═══ PROVIDED MATERIAL
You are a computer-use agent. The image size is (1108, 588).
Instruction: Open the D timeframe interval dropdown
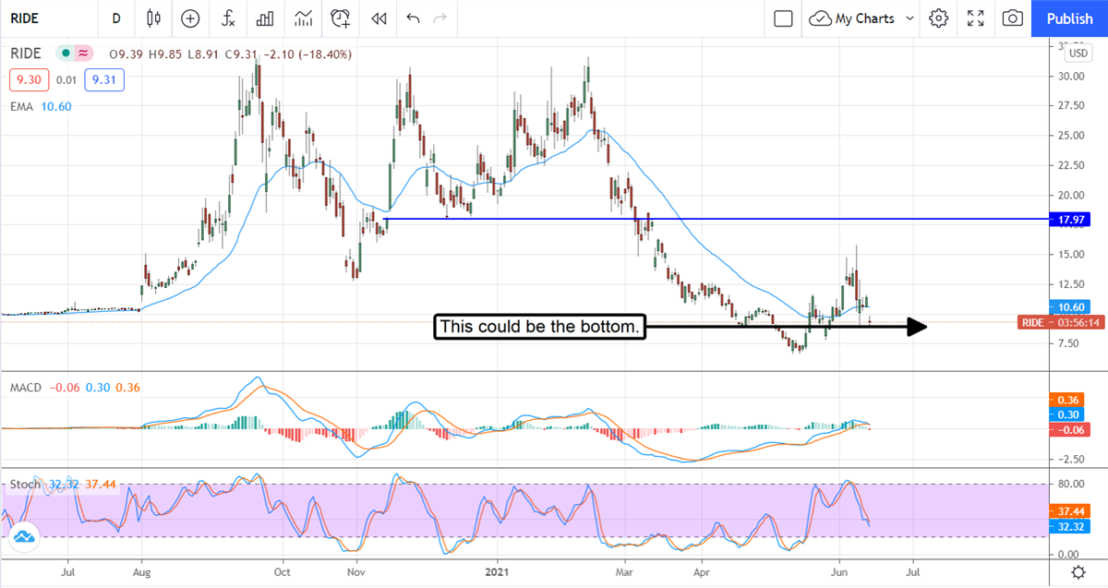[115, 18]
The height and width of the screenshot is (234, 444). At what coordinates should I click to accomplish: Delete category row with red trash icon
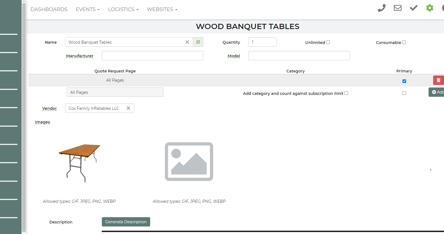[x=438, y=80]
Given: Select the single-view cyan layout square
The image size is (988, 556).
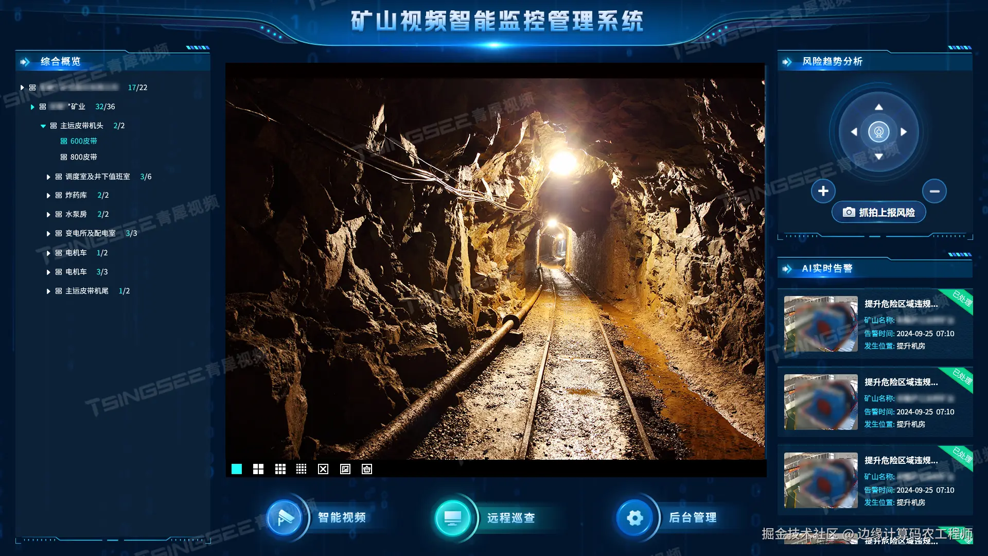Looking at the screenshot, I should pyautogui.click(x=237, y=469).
══════
PROBLEM: Retype every line of the records above without changing anything, and leave the pictures out of your answer.

EXERCISE OUTPUT:
You are a computer-use agent. The image size is (1108, 588).
Instruction: Open the D timeframe interval dropdown
[115, 18]
The height and width of the screenshot is (234, 444). At what coordinates should I click to accomplish: Delete category row with red trash icon
[x=438, y=80]
Given: Select the single-view cyan layout square
The image size is (988, 556).
Looking at the screenshot, I should pyautogui.click(x=237, y=469).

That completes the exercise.